I’ve gotten used to seeing the same announcements from TEC every time there is a “significant event” – same-sex “marriage” is authorized in yet another diocese, a gay bishop takes a trip to lower Mesopotamia, or a committee decides that there needs to be a meeting convened to appoint a commission to consider updating the BCP.

I’ve also gotten used to announcements regarding ARCIC – the ” Anglican-Roman Catholic International Commission”, which is supposed to be seeking unity between the Roman Catholic Church and the Anglican Church. (Please don’t hurt yourselves laughing, Fuinseoig and Ed the R.)
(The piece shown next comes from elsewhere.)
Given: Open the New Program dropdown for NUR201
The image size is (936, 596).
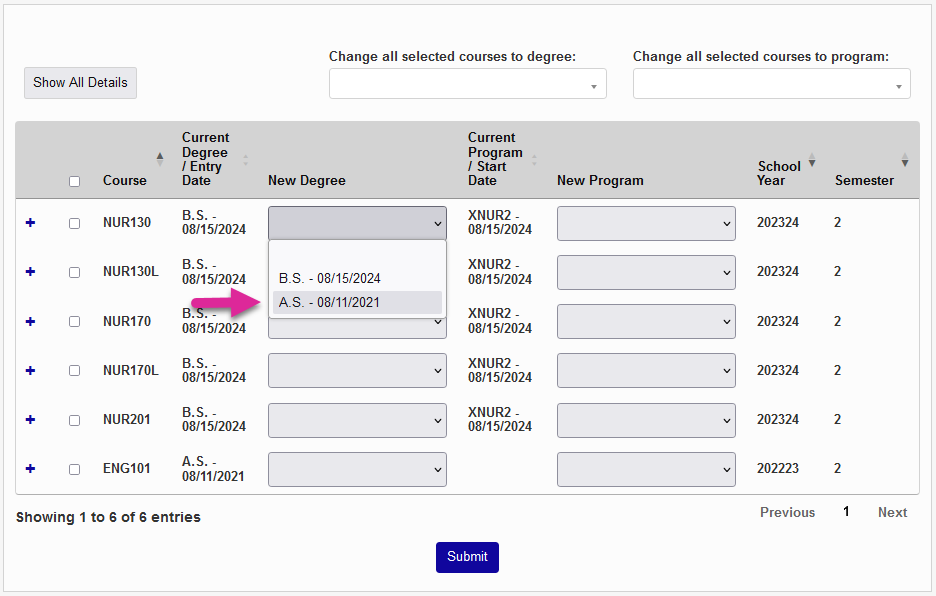Looking at the screenshot, I should coord(645,419).

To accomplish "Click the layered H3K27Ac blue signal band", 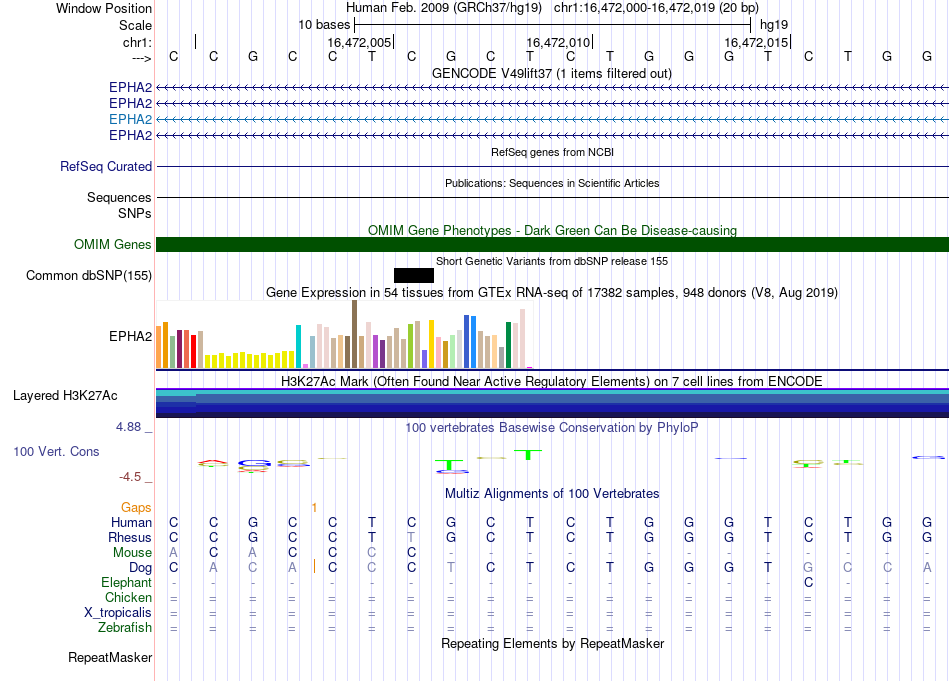I will coord(552,400).
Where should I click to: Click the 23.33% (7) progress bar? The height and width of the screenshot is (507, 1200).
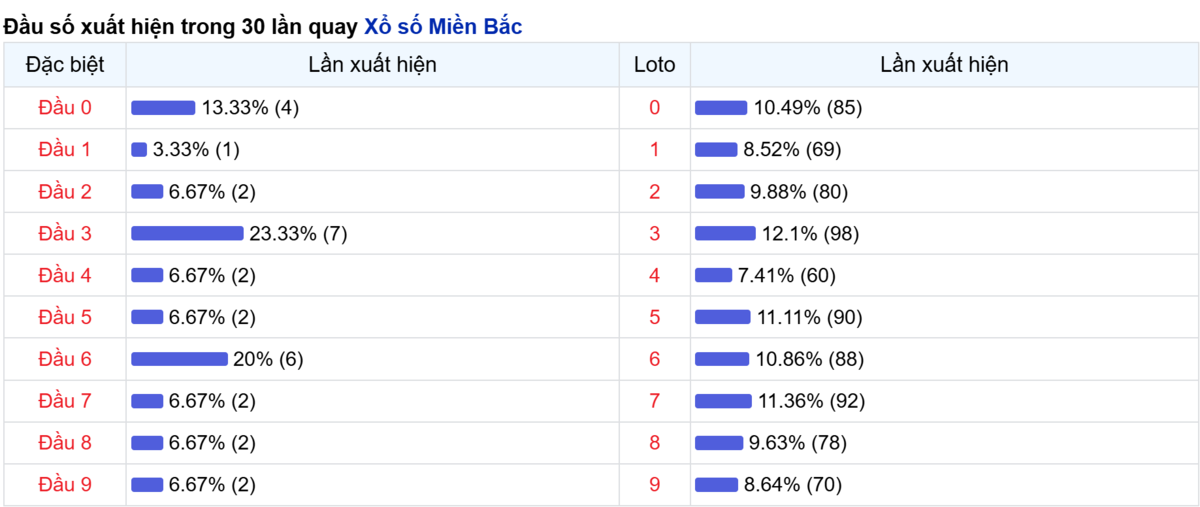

The latest news from ARCIC is now out, and it can hardly be called “news”. I don’t know is there’s such a word as “olds” or not, but that’s the category we’re dealing with. I read it and I’ve got nothing. I can’t understand how people who claim to be of sound mind and reasonable education can possibly think that a church which has sustained a male-only clergy, denied the legitimacy of same-sex relationships and maintained the faith as handed down from the fathers can come to terms with the “we’re inclusive, we’ll do it all” creature that is the current embodiment of the old-line members (TEC, CofE) of the Anglican Communion:

(Vatican Radio) As the Anglican-Roman Catholic International Commission meeting continues its work in Durban, South Africa, the head of Rome’s Anglican Centre says he expects “significant progress” at the 10 day meeting. Archbishop David Moxon, who serves as the Anglican co-chair of the ARCIC III talks that run from May 12th to 20th, also told Vatican Radio that new collaboration in mission has brought the dialogue to “the verge of something quite new which will bear real fruit.”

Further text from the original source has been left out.